• Work item: Swap "coordinates" for "position" in the data, starting at the line containing "Describe the element" and stopping after the line containing "at that location.". Leave the pictures out, and change nothing else.

• Recorded data:

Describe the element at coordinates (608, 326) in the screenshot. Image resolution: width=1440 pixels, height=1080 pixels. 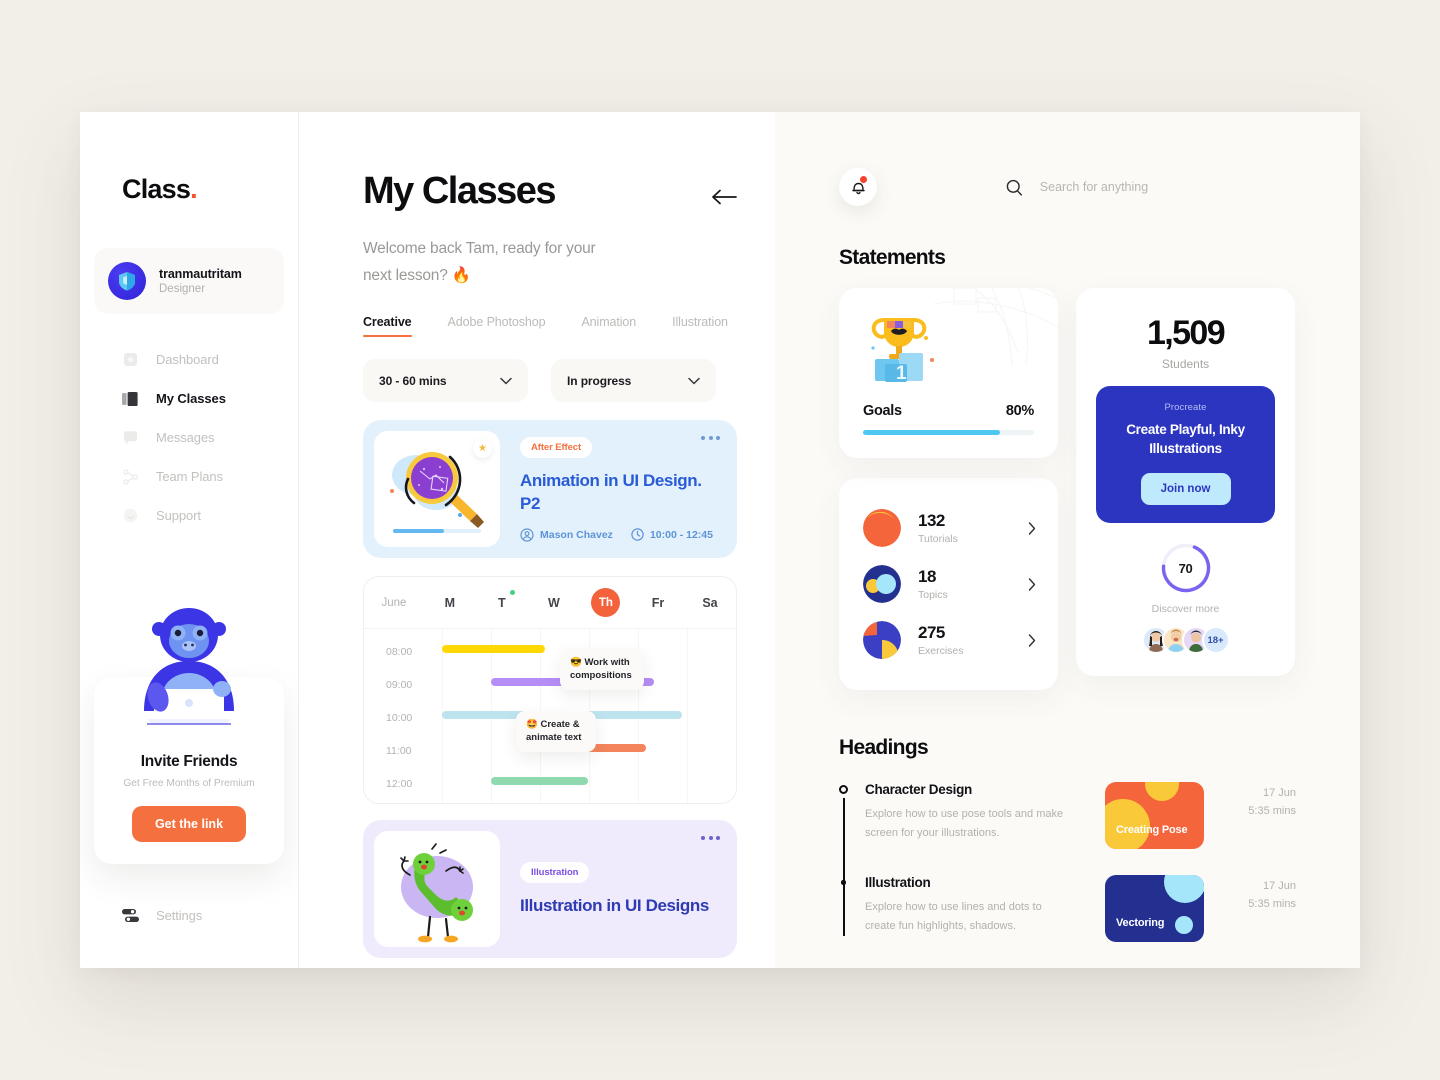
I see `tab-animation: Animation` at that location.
* * *
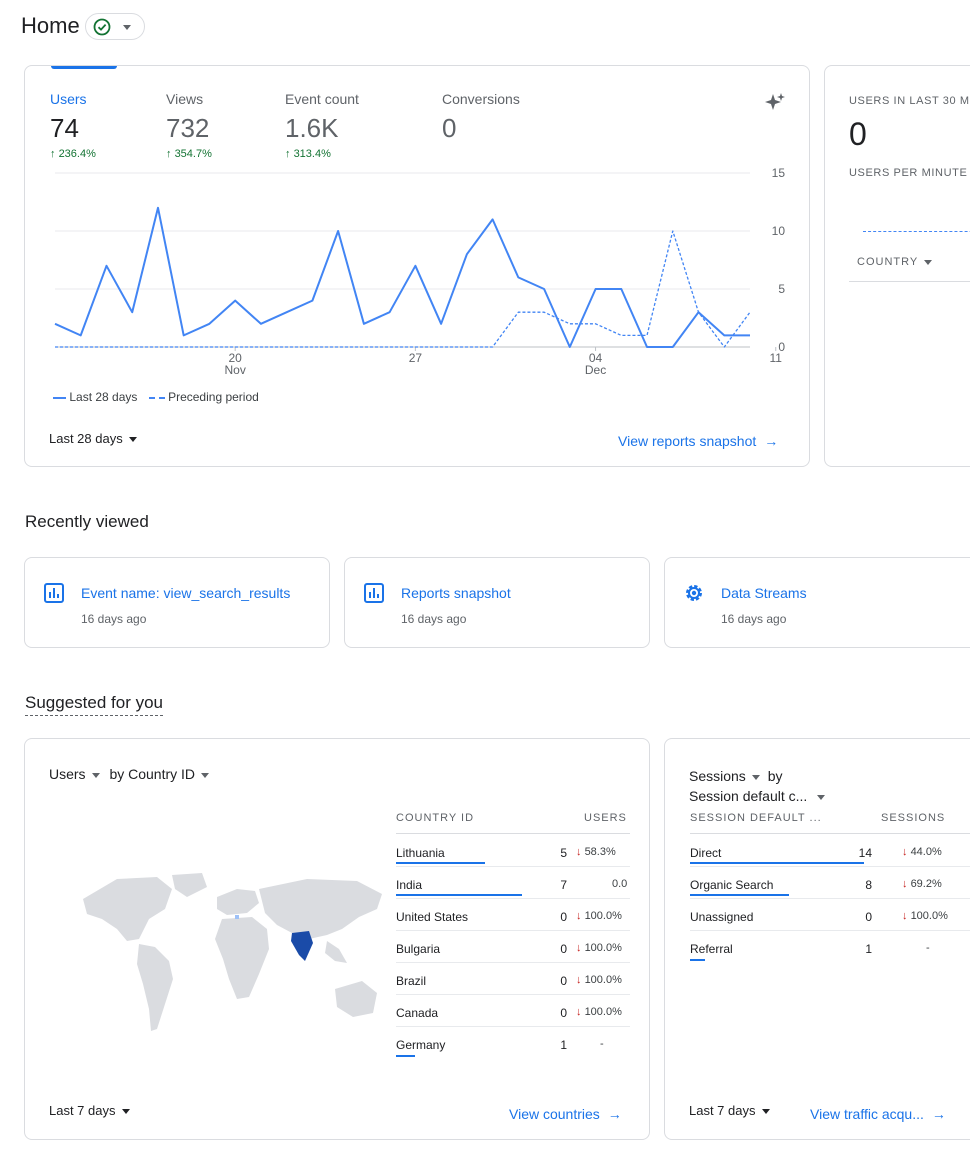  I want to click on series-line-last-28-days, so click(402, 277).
...
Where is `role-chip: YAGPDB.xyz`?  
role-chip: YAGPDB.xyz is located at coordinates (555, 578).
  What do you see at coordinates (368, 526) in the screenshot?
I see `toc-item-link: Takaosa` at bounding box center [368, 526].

• Answer section:
Describe the element at position (608, 326) in the screenshot. Image resolution: width=1440 pixels, height=1080 pixels. 
I see `tab-animation: Animation` at that location.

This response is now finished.